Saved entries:

Segment Open

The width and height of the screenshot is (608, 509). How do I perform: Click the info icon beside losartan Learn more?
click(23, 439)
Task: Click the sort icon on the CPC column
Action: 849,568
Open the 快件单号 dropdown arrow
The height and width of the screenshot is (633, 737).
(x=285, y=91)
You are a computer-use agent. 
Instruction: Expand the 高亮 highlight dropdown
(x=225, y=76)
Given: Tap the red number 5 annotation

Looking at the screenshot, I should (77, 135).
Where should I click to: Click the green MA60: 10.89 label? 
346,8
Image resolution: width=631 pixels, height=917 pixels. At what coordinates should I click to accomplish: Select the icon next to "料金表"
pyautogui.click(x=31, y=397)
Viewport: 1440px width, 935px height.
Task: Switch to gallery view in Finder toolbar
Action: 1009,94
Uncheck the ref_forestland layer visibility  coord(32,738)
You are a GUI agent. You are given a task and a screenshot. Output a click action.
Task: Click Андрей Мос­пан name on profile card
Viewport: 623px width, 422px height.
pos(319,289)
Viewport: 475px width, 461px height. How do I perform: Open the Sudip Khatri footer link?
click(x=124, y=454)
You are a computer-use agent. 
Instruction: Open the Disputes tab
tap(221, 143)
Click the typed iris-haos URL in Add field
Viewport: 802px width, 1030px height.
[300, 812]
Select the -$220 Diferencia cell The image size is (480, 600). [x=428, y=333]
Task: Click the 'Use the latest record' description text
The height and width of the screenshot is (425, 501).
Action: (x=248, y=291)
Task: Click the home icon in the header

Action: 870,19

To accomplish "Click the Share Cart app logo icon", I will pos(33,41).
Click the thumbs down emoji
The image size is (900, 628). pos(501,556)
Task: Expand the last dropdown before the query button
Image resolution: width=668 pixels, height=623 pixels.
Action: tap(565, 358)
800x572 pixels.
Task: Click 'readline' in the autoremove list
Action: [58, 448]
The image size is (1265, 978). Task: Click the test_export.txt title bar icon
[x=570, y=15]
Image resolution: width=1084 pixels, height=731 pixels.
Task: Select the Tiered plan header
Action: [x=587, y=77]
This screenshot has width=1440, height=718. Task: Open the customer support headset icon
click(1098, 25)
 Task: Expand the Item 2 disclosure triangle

Segment Closed

Assigned task:
Starting at the line that contains "Viewport: 802px width, 1030px height.", copy each line through the last one in the records, exactly, and output nothing else.

Output of the task:
Viewport: 802px width, 1030px height.
[300, 812]
Select the -$220 Diferencia cell The image size is (480, 600). [x=428, y=333]
Task: Click the 'Use the latest record' description text
The height and width of the screenshot is (425, 501).
Action: (x=248, y=291)
Task: Click the home icon in the header

Action: 870,19

To accomplish "Click the Share Cart app logo icon", I will pos(33,41).
Click the thumbs down emoji
The image size is (900, 628). pos(501,556)
Task: Expand the last dropdown before the query button
Image resolution: width=668 pixels, height=623 pixels.
Action: tap(565, 358)
800x572 pixels.
Task: Click 'readline' in the autoremove list
Action: [58, 448]
The image size is (1265, 978). Task: Click the test_export.txt title bar icon
[x=570, y=15]
Image resolution: width=1084 pixels, height=731 pixels.
Task: Select the Tiered plan header
Action: [x=587, y=77]
This screenshot has width=1440, height=718. Task: Open the customer support headset icon
click(1098, 25)
 Task: Expand the Item 2 disclosure triangle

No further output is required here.